* Task details *
Could you copy the records below word for word, from the line containing "The height and width of the screenshot is (464, 667)." through the line containing "The width and height of the screenshot is (1159, 489).", with both of those lines included?
Start of Records provided
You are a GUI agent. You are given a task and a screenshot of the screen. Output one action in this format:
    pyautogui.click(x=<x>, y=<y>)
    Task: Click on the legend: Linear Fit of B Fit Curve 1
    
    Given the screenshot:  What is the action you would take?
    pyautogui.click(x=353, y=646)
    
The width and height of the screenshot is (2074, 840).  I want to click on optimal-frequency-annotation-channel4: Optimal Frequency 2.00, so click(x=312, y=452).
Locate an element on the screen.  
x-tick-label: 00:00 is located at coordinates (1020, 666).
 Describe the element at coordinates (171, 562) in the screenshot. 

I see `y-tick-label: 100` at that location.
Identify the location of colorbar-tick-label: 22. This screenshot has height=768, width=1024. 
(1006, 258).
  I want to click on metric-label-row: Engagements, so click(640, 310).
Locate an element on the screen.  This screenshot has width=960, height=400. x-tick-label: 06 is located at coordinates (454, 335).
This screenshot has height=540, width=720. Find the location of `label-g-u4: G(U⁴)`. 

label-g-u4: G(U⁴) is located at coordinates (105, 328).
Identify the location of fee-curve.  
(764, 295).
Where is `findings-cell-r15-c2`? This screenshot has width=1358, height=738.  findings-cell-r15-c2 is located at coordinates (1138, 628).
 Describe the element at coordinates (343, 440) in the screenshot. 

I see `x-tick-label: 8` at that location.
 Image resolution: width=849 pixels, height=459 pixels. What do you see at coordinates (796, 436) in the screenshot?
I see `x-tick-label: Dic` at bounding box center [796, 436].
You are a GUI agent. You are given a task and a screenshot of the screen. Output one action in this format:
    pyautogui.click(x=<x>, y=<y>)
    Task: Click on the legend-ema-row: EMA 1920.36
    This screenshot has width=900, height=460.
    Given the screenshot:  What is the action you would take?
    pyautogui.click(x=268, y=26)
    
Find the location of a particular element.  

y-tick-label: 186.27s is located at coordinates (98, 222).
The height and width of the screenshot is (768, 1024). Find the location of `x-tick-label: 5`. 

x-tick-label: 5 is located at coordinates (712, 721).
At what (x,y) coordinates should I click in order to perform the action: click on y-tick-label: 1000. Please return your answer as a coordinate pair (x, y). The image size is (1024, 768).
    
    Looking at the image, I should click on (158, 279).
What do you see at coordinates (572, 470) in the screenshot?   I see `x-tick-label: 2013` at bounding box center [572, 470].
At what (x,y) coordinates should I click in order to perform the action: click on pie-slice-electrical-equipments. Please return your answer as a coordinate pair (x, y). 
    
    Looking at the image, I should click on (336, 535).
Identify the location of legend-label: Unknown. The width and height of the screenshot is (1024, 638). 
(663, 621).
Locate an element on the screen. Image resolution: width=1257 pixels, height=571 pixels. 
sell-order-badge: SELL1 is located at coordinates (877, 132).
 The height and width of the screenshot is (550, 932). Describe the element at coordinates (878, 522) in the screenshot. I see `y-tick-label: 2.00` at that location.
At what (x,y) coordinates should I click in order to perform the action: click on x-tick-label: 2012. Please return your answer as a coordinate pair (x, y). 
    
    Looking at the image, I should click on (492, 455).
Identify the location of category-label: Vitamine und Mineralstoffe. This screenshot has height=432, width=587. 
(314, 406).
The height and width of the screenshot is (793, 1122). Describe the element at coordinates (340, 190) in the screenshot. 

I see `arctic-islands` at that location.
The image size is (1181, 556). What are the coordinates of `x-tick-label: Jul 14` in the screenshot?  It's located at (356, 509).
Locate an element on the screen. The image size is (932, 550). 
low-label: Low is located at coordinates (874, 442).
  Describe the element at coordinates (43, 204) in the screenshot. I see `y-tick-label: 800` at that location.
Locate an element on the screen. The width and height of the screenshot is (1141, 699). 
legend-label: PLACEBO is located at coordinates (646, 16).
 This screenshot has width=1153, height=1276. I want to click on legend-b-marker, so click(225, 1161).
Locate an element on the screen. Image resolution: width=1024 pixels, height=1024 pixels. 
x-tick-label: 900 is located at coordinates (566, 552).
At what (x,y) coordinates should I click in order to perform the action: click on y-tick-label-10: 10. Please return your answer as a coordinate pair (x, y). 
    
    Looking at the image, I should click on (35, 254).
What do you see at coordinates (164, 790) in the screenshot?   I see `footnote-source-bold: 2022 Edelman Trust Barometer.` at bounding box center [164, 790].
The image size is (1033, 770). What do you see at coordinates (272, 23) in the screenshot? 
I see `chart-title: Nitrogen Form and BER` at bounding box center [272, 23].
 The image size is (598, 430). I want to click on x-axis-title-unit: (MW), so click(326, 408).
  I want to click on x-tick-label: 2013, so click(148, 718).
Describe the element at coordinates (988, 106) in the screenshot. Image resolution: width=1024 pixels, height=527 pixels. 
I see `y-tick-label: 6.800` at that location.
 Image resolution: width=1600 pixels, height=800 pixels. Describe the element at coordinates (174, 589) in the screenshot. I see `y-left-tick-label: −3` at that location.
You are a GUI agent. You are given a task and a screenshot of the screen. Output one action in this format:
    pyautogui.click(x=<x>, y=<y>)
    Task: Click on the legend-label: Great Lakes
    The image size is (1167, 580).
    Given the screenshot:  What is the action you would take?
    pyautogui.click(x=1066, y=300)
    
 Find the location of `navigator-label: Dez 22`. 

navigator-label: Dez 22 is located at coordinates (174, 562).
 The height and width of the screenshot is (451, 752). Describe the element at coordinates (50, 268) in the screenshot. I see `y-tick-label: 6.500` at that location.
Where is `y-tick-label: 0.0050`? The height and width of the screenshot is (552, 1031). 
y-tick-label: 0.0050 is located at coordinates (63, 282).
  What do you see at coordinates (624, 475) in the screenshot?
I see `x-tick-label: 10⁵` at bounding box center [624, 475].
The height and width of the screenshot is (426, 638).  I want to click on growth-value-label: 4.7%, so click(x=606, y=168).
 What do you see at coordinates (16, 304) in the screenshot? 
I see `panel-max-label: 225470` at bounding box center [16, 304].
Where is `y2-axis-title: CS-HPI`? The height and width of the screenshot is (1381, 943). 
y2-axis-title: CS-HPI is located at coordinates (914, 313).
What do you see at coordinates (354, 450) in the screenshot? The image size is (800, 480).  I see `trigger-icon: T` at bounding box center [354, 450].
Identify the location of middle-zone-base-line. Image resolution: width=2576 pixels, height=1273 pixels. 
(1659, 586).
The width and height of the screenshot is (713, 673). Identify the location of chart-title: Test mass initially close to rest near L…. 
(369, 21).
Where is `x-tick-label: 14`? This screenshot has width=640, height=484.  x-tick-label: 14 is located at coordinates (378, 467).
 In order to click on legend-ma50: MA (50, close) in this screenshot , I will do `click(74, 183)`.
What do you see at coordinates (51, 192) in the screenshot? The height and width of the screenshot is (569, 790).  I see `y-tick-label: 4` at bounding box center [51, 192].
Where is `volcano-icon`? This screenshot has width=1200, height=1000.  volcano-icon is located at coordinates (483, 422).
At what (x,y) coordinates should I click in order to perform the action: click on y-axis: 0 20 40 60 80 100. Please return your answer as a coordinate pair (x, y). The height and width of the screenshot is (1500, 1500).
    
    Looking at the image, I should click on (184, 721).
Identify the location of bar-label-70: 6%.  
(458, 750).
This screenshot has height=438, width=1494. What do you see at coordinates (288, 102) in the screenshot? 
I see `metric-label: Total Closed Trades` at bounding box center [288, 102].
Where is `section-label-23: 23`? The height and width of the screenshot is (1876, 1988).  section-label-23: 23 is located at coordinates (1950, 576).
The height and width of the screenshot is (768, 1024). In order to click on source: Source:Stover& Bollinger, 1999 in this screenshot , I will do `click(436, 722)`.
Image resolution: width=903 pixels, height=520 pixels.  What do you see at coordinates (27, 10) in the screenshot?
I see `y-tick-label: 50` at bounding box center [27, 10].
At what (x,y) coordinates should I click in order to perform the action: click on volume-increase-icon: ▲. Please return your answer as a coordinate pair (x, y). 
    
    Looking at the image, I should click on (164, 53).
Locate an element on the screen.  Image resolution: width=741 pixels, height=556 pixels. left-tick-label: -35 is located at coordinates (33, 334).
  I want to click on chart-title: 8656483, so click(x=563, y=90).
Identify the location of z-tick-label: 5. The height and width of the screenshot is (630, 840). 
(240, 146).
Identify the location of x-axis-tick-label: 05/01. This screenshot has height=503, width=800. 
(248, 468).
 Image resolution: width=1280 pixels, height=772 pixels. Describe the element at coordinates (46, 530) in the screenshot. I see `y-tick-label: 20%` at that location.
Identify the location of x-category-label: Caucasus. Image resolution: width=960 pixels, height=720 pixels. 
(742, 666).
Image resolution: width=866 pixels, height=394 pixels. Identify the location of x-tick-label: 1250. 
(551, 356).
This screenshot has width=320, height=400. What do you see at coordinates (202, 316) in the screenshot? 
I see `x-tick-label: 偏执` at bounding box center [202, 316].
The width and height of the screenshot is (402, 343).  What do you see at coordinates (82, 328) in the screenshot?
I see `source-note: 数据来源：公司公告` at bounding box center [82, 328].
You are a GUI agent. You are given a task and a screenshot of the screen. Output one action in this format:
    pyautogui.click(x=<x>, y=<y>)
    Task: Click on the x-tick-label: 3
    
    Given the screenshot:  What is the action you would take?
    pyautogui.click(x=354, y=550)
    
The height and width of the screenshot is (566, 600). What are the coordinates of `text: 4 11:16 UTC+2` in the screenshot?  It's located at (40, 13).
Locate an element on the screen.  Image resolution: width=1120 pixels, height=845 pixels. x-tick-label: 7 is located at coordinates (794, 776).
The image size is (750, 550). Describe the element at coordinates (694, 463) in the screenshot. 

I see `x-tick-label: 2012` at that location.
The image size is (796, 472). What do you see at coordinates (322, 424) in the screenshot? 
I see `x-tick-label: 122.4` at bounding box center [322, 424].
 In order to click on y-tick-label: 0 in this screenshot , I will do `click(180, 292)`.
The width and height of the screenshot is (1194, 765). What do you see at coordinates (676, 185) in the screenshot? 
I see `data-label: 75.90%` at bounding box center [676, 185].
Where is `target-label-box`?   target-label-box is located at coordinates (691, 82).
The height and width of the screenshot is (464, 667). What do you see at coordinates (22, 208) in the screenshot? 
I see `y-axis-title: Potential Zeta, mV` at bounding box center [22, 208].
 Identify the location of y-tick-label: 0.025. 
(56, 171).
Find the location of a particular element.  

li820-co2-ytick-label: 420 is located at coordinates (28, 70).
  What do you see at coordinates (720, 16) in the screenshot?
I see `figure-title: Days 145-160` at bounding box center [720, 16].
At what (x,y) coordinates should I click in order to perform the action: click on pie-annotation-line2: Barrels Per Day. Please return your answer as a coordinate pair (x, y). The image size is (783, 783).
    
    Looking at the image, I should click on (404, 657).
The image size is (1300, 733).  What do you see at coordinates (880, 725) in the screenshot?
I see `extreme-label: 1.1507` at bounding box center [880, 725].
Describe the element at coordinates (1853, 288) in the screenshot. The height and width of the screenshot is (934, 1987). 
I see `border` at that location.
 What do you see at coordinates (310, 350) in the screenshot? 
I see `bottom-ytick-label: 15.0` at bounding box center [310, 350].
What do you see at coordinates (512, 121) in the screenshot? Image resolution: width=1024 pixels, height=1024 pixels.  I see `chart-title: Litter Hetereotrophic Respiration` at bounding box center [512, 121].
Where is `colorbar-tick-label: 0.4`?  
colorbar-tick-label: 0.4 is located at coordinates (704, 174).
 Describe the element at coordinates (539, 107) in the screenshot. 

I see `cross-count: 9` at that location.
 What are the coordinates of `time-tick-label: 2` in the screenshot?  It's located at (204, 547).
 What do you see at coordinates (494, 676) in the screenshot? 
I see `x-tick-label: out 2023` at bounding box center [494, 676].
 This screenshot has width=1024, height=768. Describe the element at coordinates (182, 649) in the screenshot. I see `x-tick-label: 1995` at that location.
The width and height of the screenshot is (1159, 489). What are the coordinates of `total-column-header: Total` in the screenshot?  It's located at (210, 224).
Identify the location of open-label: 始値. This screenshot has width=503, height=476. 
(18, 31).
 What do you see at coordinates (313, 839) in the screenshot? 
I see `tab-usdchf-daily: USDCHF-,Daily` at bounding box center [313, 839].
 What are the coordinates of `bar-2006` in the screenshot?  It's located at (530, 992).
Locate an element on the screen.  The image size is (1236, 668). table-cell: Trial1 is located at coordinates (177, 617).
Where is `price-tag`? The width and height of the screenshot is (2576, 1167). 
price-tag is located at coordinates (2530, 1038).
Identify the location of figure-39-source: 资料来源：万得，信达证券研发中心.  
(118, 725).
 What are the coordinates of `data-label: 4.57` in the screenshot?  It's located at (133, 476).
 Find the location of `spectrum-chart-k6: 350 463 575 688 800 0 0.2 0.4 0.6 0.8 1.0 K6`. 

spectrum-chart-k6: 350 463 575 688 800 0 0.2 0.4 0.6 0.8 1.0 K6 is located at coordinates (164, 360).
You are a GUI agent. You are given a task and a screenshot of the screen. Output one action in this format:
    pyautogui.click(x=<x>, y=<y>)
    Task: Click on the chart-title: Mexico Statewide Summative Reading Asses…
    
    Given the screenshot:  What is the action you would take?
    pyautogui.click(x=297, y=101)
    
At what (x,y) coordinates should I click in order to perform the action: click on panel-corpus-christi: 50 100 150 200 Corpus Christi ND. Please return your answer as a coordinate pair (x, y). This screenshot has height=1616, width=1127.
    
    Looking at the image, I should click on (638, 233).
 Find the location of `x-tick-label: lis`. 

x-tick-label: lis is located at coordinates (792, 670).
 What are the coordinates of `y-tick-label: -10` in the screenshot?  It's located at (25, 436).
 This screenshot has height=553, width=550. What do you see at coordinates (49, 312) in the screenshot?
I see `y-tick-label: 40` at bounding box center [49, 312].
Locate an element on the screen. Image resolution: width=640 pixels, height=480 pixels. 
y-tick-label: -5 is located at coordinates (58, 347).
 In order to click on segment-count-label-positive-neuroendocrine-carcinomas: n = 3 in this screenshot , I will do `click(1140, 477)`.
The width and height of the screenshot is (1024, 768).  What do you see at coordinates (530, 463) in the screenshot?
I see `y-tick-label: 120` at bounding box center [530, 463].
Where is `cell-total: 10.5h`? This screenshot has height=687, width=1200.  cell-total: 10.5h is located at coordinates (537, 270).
End of Records provided
* Result for this exercise *
The height and width of the screenshot is (464, 667). What do you see at coordinates (22, 208) in the screenshot? 
I see `y-axis-title: Potential Zeta, mV` at bounding box center [22, 208].
 Identify the location of y-tick-label: 0.025. 
(56, 171).
Find the location of a particular element.  

li820-co2-ytick-label: 420 is located at coordinates (28, 70).
  What do you see at coordinates (720, 16) in the screenshot?
I see `figure-title: Days 145-160` at bounding box center [720, 16].
At what (x,y) coordinates should I click in order to perform the action: click on pie-annotation-line2: Barrels Per Day. Please return your answer as a coordinate pair (x, y). The image size is (783, 783).
    
    Looking at the image, I should click on (404, 657).
The image size is (1300, 733).  What do you see at coordinates (880, 725) in the screenshot?
I see `extreme-label: 1.1507` at bounding box center [880, 725].
Describe the element at coordinates (1853, 288) in the screenshot. The height and width of the screenshot is (934, 1987). 
I see `border` at that location.
 What do you see at coordinates (310, 350) in the screenshot? 
I see `bottom-ytick-label: 15.0` at bounding box center [310, 350].
What do you see at coordinates (512, 121) in the screenshot? Image resolution: width=1024 pixels, height=1024 pixels.  I see `chart-title: Litter Hetereotrophic Respiration` at bounding box center [512, 121].
Where is `colorbar-tick-label: 0.4`?  
colorbar-tick-label: 0.4 is located at coordinates (704, 174).
 Describe the element at coordinates (539, 107) in the screenshot. 

I see `cross-count: 9` at that location.
 What are the coordinates of `time-tick-label: 2` in the screenshot?  It's located at (204, 547).
 What do you see at coordinates (494, 676) in the screenshot? 
I see `x-tick-label: out 2023` at bounding box center [494, 676].
 This screenshot has width=1024, height=768. Describe the element at coordinates (182, 649) in the screenshot. I see `x-tick-label: 1995` at that location.
The width and height of the screenshot is (1159, 489). What are the coordinates of `total-column-header: Total` in the screenshot?  It's located at (210, 224).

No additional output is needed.